WASHINGTON - U.S. Navy officials, in an effort to standardize the voice, video, and data systems at their bases worldwide, are tasking experts at Lucent Technologies Inc. of Murray Hill, N.J., and GTE Government Systems Corp. in Stamford, Conn., to provide components for a new telecommunications system.

The so-called Infrastructure Modernization of Voice, Video, and Data (VIVID) Supplies, Services, and Local Access and Usage project will provide switches, servers, multiplexers, voice mail, phone sets, fiber cable, wireless equipment, and services related to voice, video, and data communications to different bases.

VIVID will standardize on commercial-off-the shelf (COTS) equipment. "For VIVID we are going to pull technology together rather than push out new technology," says Kurt Lawson, VIVID technical program manager at GTE.

These upgrades also will provide voice, video, and data capabilities for ships at sea and at dockside, says Jim O`Neill, president of Lucent`s government services business. Managing the program will be officials of the Space and Naval Warfare Systems Command in Arlington, Va.

Officials of the Navy and any other Department of Defense agency can use the VIVID contract to buy or lease a wide variety of telecommunications and information-processing equipment such as data networking equipment, network management and security systems, cable plant, SONET transmission equipment, and telephone switches.

Lucent, the only bidder to receive a full contract, will supply networks, equipment and telecommunications services. Companies receiving partial contracts will vie with Lucent for an estimated $2.9 billion in business over the next 10 years.

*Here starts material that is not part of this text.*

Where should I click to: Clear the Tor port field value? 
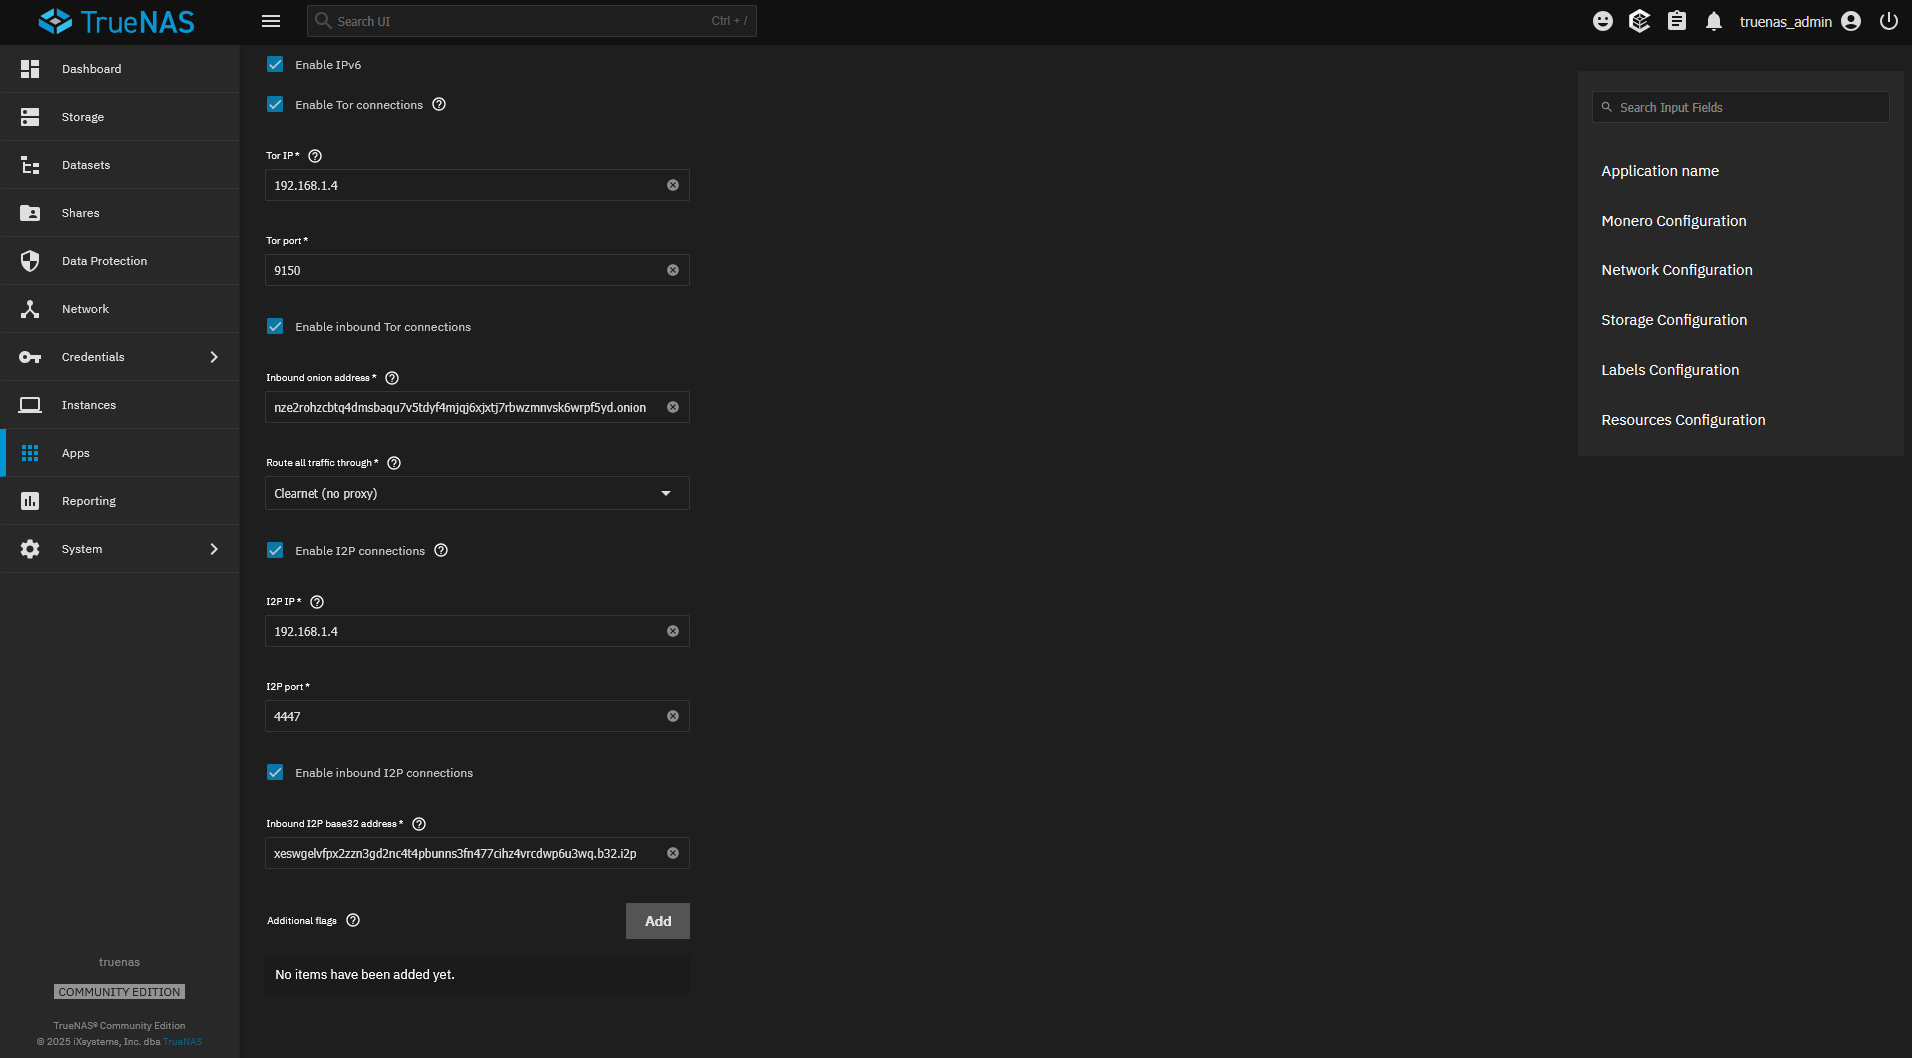[673, 270]
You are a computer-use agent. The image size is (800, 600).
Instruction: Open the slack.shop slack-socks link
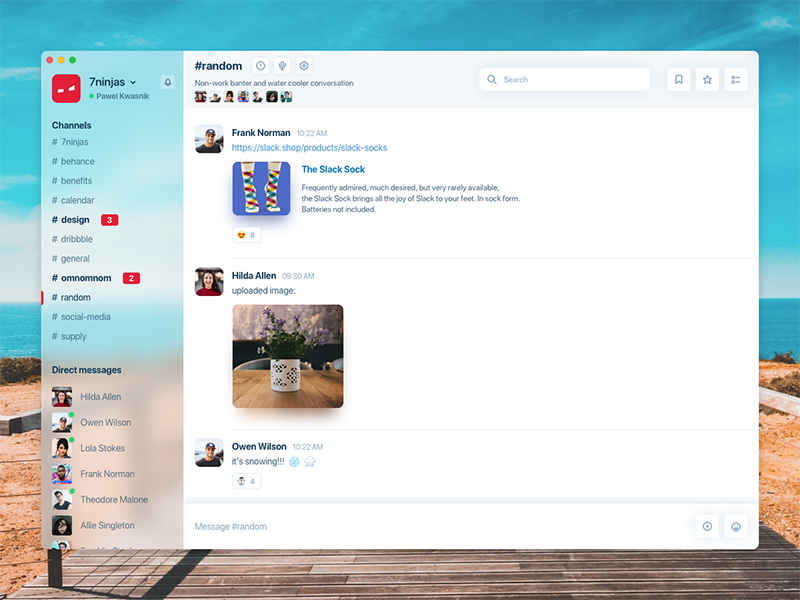pos(309,148)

Navy officials awarded the contract by having each company try to solve all the telecommunications problems of one fictitious base, explains Tom Earley, program manager for VIVID at Lucent. The fictitious base had a representation of each problem at all the bases worldwide.

"Our technology will add the capability of five-way video-conferencing through use of digital switches and wireless networks will be used on shipboard applications," he says.

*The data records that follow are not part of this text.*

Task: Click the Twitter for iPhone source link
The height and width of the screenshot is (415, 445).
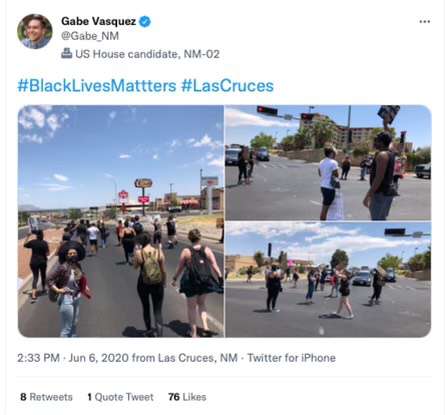Action: (291, 358)
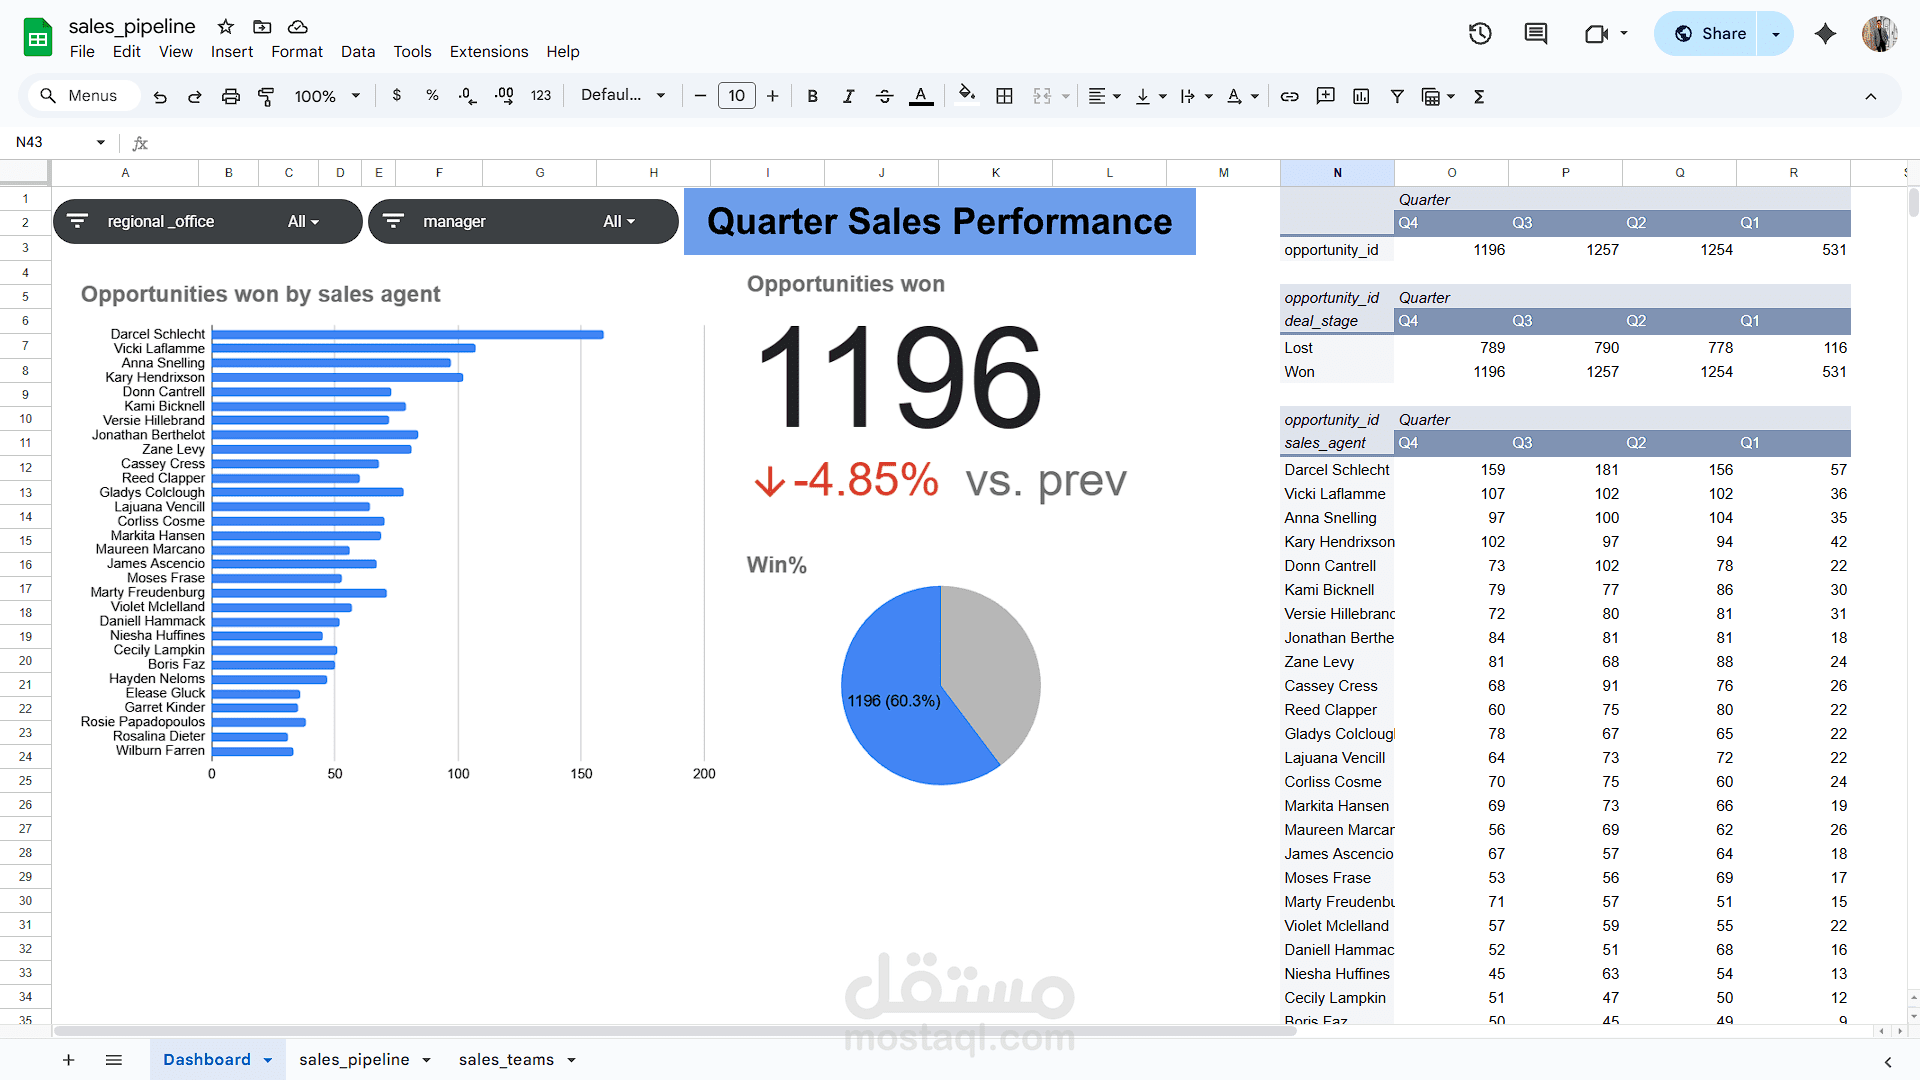The image size is (1920, 1080).
Task: Click the create filter icon
Action: click(1397, 96)
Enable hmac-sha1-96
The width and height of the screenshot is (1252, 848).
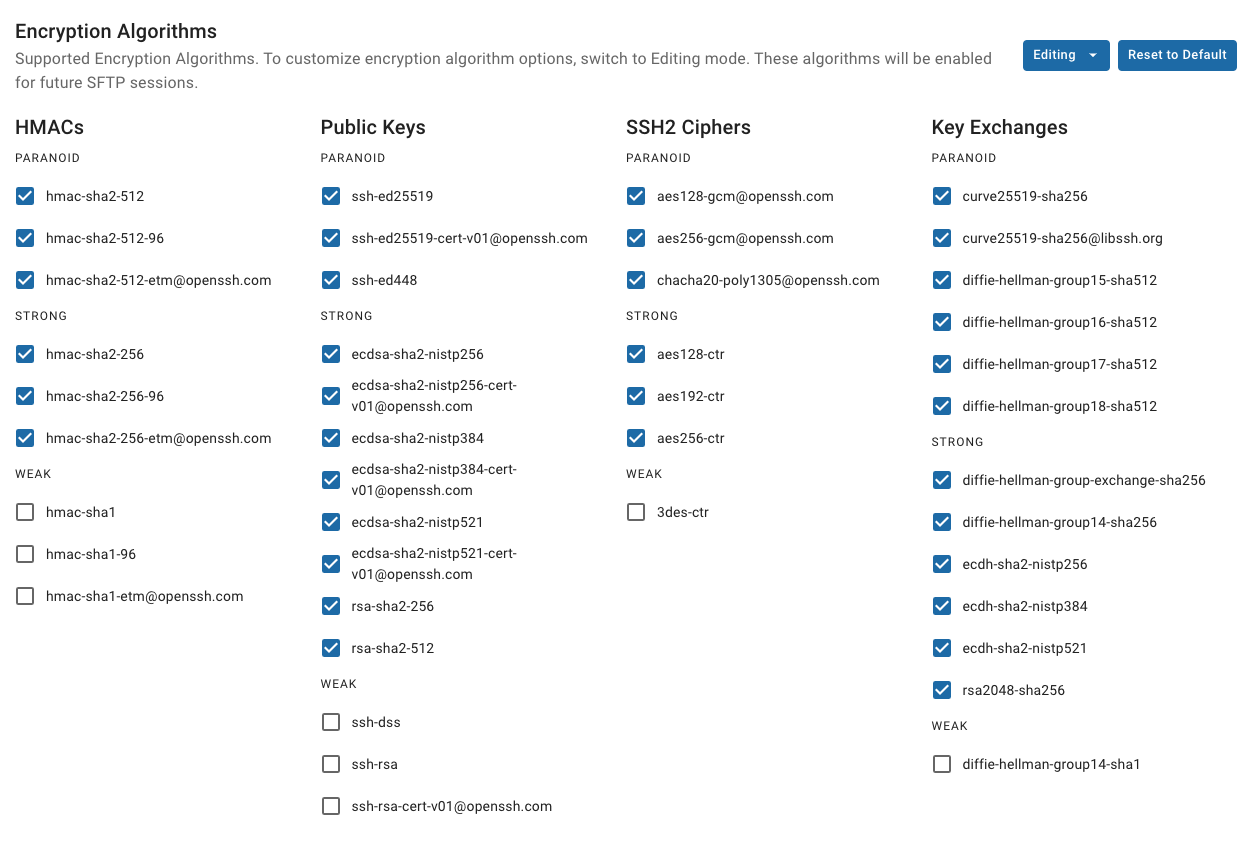click(25, 554)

"The new systems will have an affect on the seaman`s personal life as well," Earley says. "Currently every time a ship enters a new port, the sailors must change the phone number where family can reach them. Under the VIVID contract each ship will have the same phone number anywhere they go in the world."

Lucent is offering its 5ESS-2000 Switch, DEFINITY Enterprise Communications Server, multimedia communications exchange server, Multipoint Conferencing Unit, SONET multiplexers, WaveLAN and WavePoint systems for wireless network connectivity, Intuity voice mail, ISDN phone sets, fiber optic cable, and microwave equipment.

GTE`s partner on VIVID, Electronic Data Systems of Plano, Texas, will provide data network design, installation, and management services, as well as for subcontracting out information-processing services under the program.

The process will be a migration that will take 10 years if the Navy continues to have the money to finance it, Lawson says. "We won`t be going in and replacing the system overnight."